**WHAT THE TASK REQUIRES:** Without the pictures, repeat all of the data exactly as it appears below.

------------------------------------------------------------

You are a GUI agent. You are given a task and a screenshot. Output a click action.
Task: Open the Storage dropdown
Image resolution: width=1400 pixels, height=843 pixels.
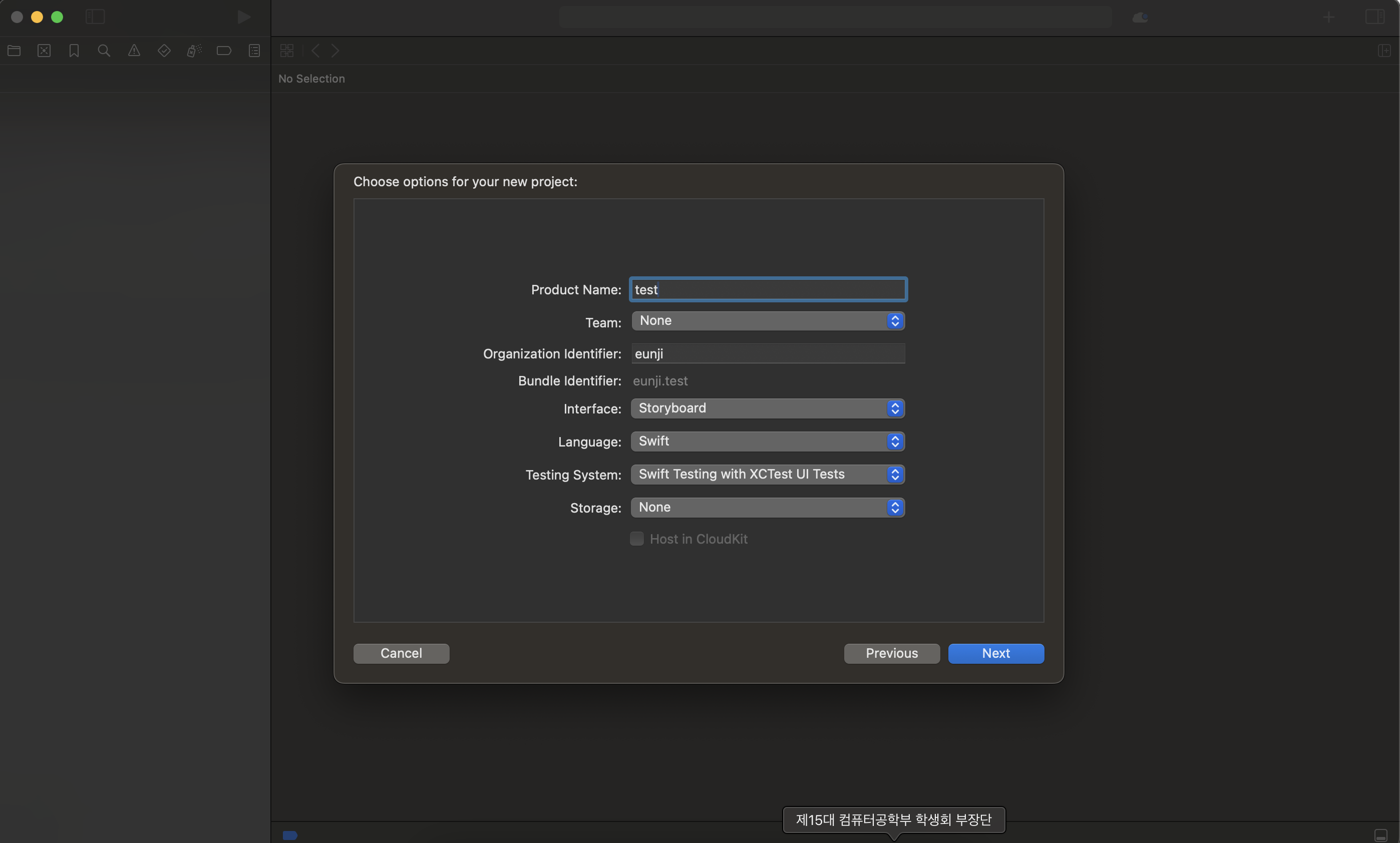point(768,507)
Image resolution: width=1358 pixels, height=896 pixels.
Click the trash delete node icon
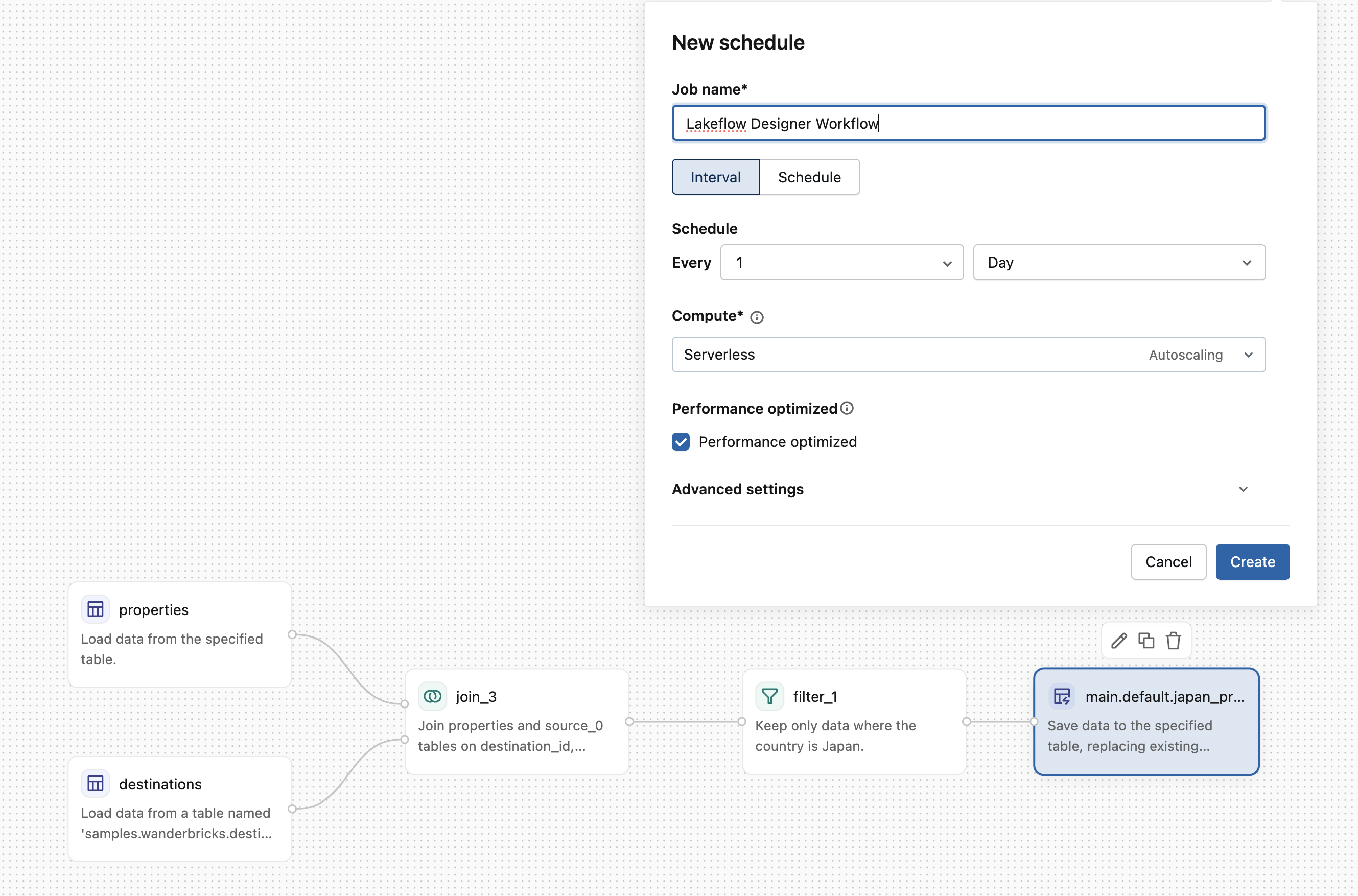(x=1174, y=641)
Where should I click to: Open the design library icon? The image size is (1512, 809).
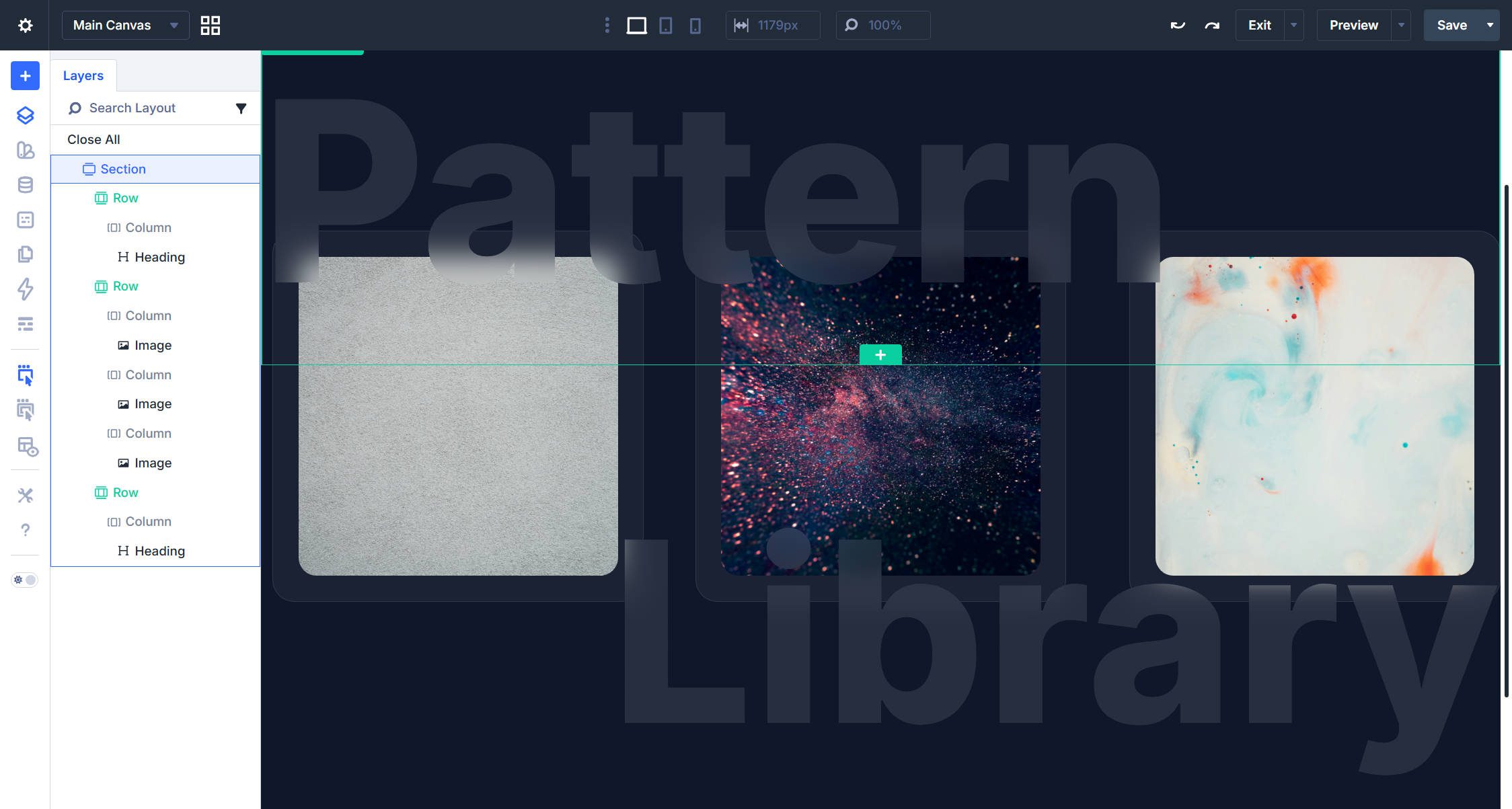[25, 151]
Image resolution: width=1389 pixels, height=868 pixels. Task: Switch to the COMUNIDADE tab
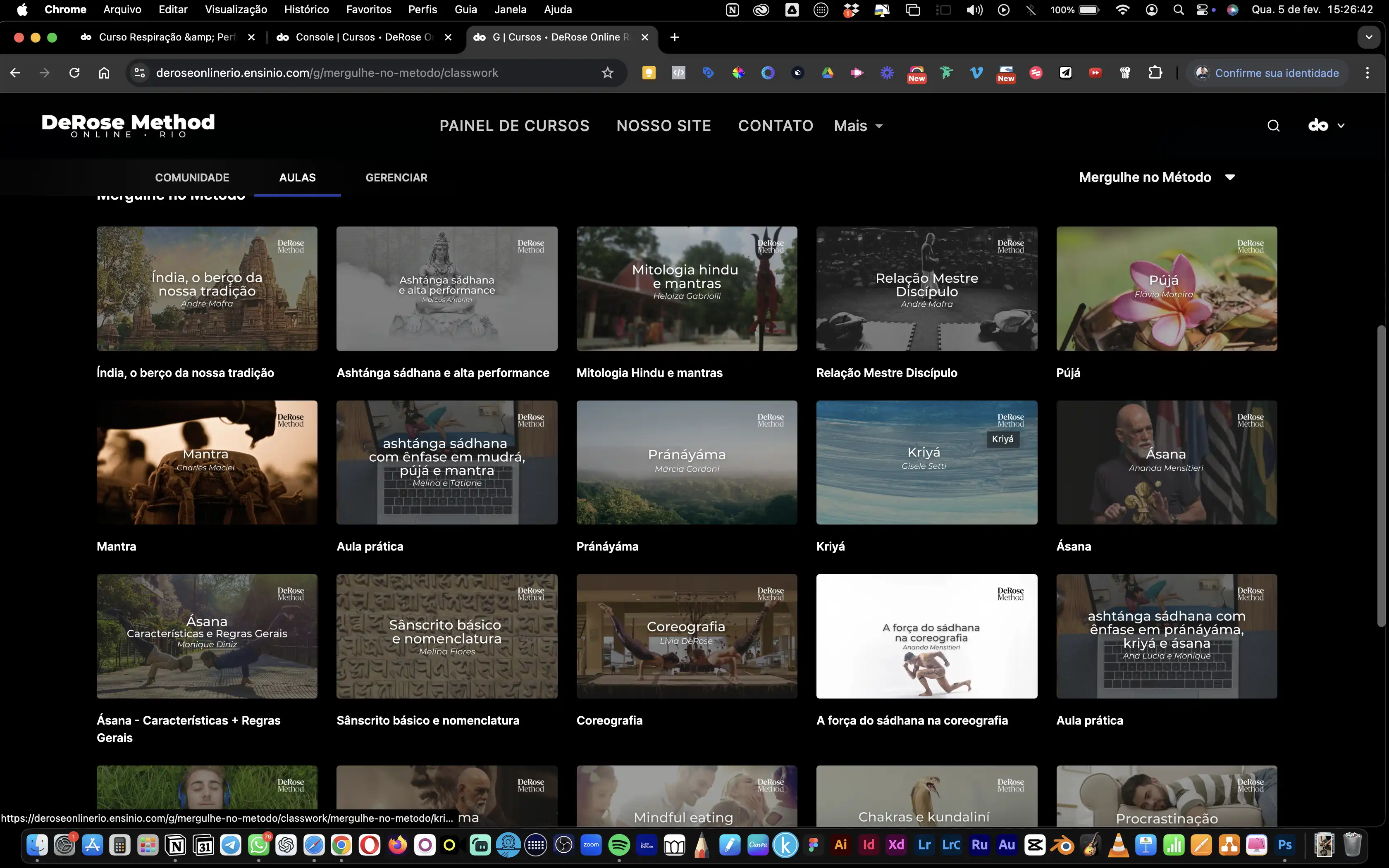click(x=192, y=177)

------------------------------------------------------------

**RESPONSE TO THIS TASK:**
You are a GUI agent. You are given a task and a screenshot. Output a click action.
Task: Open the Storage dropdown
Image resolution: width=1400 pixels, height=843 pixels.
point(768,507)
Image resolution: width=1358 pixels, height=896 pixels.
Click the trash delete node icon
(x=1174, y=641)
Where should I click to: Open the design library icon? The image size is (1512, 809).
[25, 151]
Image resolution: width=1389 pixels, height=868 pixels. Task: Switch to the COMUNIDADE tab
click(x=192, y=177)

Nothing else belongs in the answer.